Enfim, a academia passou a fazer parte de minha rotina. Para ser bem sincera, até gosto, apesar da preguiça. O que continuo achando esquisito é a meia hora de esteira. Ainda me sinto uma hamster andando feito boba na gaiola, sem chegar a lugar algum. Já tentei de tudo. Escuto música, aulas de qualquer coisa e até audiobooks, mas enjoo de tudo isso com facilidade e, às vezes, o enjoo não é apenas em sentido figurado.
Entretanto, recentemente, encontrei uma maneira de fazer o tempo passar mais rápido. Escolho uma pessoa à minha frente, um anônimo qualquer fazendo exercício, e escrevo mentalmente a sua história. Claro que, como qualquer autor, tenho meus personagens prediletos.
A mocinha muito alta e magra, sempre de preto e com olheiras fundas, na minha imaginação é uma top model famosa. Não é bonita assim sem qualquer maquiagem, mas consigo vê-la em um vestido glamouroso andando distraída pela passarela. Estou preocupada.
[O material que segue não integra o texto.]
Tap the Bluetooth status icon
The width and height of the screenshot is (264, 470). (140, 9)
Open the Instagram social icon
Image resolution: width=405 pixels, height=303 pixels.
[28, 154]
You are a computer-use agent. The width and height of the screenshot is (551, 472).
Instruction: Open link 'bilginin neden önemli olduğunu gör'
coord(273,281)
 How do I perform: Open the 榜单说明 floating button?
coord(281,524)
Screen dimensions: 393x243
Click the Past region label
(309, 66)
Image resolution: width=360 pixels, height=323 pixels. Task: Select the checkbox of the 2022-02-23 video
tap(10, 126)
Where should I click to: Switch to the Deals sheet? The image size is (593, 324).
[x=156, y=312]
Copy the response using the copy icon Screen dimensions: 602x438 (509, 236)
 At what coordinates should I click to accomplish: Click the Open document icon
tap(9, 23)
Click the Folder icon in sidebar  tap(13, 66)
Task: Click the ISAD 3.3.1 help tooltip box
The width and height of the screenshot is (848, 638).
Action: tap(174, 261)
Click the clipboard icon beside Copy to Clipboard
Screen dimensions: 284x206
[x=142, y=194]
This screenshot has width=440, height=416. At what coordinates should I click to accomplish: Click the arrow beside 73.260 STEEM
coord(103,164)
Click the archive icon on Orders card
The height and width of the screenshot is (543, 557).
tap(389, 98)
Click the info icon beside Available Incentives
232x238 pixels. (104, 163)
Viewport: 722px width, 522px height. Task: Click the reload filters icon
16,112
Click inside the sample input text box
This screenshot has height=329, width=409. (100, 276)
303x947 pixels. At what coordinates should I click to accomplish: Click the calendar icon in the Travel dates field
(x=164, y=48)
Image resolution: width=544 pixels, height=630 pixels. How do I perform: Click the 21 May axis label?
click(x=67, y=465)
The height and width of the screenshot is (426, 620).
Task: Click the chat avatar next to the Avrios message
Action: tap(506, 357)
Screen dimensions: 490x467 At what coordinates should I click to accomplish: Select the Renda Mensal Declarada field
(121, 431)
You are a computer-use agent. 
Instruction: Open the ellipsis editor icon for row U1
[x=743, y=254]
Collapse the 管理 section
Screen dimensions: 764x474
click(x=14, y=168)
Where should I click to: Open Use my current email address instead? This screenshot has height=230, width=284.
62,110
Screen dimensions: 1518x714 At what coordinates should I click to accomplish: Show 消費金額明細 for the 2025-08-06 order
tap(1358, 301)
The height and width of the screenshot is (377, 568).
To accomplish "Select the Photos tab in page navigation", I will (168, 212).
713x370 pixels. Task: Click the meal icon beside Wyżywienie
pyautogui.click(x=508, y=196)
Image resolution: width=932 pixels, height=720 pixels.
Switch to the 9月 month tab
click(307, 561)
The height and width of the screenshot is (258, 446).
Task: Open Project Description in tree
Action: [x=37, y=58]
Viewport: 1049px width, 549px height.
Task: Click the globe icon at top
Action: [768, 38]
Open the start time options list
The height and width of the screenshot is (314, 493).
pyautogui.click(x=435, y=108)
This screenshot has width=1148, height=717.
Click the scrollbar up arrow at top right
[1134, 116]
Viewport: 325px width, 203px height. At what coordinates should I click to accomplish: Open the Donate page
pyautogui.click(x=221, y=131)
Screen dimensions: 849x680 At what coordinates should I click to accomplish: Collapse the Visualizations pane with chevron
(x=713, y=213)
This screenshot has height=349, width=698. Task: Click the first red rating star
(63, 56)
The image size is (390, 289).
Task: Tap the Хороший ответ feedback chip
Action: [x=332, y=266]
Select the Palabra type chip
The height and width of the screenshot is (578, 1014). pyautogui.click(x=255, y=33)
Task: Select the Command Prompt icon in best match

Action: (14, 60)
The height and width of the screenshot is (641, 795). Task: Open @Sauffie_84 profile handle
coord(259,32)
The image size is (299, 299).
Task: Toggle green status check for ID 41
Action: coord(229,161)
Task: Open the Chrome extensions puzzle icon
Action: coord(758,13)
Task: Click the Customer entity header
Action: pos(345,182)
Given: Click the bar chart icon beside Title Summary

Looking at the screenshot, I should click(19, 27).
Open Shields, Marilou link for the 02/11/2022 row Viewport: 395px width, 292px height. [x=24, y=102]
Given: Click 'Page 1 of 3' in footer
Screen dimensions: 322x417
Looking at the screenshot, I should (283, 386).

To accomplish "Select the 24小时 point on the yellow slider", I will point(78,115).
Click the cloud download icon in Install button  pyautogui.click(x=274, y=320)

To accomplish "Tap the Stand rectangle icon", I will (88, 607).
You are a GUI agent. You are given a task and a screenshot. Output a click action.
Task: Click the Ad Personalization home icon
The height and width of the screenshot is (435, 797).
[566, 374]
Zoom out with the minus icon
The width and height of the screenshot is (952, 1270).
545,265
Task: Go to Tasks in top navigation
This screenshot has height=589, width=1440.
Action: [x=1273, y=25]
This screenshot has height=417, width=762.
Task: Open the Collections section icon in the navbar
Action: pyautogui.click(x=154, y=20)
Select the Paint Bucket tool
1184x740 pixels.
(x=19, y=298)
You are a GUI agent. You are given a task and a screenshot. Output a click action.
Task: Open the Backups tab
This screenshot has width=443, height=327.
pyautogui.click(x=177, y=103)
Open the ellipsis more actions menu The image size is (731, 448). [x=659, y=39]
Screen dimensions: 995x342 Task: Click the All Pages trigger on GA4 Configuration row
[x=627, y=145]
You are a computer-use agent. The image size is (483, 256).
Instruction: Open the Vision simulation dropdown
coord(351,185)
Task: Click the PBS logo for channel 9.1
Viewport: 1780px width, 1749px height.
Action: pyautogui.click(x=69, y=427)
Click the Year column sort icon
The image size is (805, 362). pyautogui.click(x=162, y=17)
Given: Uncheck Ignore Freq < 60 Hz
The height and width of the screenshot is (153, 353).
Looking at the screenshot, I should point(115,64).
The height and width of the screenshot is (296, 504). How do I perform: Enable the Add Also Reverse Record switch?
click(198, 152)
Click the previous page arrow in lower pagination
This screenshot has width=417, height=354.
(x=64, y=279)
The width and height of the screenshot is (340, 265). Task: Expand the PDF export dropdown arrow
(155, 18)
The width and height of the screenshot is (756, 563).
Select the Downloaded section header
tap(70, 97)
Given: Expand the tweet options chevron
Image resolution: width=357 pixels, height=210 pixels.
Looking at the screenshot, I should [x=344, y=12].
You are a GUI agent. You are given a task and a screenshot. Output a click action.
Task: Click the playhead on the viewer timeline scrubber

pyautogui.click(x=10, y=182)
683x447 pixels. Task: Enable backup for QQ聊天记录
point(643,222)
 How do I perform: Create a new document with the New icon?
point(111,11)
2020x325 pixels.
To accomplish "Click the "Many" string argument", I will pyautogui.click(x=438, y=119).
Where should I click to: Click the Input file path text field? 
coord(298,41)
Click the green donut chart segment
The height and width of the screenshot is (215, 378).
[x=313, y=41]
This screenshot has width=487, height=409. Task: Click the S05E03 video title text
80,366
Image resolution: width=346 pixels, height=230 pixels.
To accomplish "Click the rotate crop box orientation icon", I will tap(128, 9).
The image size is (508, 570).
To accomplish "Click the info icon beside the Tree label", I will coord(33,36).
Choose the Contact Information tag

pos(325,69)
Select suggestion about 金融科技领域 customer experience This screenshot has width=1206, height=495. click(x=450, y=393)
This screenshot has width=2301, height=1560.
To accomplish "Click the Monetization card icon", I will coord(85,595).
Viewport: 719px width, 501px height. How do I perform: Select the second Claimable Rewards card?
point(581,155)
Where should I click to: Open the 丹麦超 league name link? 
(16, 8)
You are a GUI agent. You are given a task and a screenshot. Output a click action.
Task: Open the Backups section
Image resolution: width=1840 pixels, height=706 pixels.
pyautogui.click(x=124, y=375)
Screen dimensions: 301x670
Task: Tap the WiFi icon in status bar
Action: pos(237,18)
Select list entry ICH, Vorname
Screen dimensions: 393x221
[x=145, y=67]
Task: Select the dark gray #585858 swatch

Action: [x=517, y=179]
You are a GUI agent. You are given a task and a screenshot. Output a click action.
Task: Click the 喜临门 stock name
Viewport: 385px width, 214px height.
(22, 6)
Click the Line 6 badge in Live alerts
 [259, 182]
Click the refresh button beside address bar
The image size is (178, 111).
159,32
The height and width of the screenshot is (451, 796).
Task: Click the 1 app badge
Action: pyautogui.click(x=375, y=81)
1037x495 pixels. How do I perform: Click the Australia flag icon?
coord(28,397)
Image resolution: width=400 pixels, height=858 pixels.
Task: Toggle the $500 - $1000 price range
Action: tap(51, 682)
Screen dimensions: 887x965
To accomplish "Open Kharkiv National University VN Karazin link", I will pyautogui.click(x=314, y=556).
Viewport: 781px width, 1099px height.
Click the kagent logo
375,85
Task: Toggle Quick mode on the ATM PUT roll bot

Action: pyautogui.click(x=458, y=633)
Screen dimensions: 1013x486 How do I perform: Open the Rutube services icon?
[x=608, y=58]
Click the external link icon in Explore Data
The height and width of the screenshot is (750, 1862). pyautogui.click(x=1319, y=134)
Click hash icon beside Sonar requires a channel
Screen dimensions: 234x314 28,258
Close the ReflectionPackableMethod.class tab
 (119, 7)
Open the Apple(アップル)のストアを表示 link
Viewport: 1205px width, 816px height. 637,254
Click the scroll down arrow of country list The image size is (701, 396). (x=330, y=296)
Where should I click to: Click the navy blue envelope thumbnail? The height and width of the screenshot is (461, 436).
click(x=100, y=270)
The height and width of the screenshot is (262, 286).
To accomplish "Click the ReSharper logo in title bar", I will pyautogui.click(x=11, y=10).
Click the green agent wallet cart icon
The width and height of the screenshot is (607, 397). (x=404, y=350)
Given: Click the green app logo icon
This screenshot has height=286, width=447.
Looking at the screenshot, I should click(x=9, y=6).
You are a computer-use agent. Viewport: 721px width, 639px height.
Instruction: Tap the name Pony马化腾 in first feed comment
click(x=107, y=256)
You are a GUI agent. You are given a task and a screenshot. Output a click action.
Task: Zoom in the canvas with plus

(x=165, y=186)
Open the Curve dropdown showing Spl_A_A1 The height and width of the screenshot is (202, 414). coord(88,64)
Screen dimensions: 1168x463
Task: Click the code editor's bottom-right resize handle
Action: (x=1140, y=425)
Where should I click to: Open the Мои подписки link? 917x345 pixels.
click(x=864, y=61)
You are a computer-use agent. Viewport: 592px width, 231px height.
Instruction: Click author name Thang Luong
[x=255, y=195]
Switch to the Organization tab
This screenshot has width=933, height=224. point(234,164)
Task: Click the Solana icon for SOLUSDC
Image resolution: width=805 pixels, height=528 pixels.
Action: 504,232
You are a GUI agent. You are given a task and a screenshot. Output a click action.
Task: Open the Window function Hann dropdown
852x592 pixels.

Não gosto de clichês, mas desconfio de que sua depressão profunda a levará a tentar o suicídio, ou talvez não, afinal o rapaz musculoso que levanta pesos em frente ao espelho parece se interessar por ela. É só aproximar os dois e marcar o encontro que vai mudar suas vidas. Farei isso no próximo episódio.
O velho gordinho se esforça bastante. Sua em bicas em qualquer exercício, mas eu o acompanho de perto e sua perda de peso é visível. Mais um século e com certeza ficará magro, musculoso e quiçá, até mais moço. Tudo é possível. Depois de anos e anos de trabalho duro, finalmente se aposentou e faz o que gosta. Creio que ficará viúvo, afinal, há muitas senhoras idosas pulando de aparelho em aparelho em busca de um novo amor. Tenho de ajudá-las.
Já a quarentona em plena forma, provavelmente, nunca leu A Mulher de 30 anos, mas Balzac se inspiraria nela com certeza e escreveria a mulher de 40 anos. Isso mesmo. Pare de se enganar. Largue dessa bobagem que as pessoas repetem. A mulher de quarenta NÃO é a antiga de trinta. Esses dez anos fazem toda diferença do mundo e cronista não faz milagres.
Tem o moço de cabelo verde, os namorados musculosos, a halterofilista triste, enfim, há tanta fartura de personagens, tantas histórias, crônicas, séries, peças de teatro a serem escritas que nunca mais vou deixar de frequentar a academia. Da mesma forma que um chef vai à feira comprar seus ingredientes frescos, eu vou à esteira, e corro empolgada como uma hamster maluca.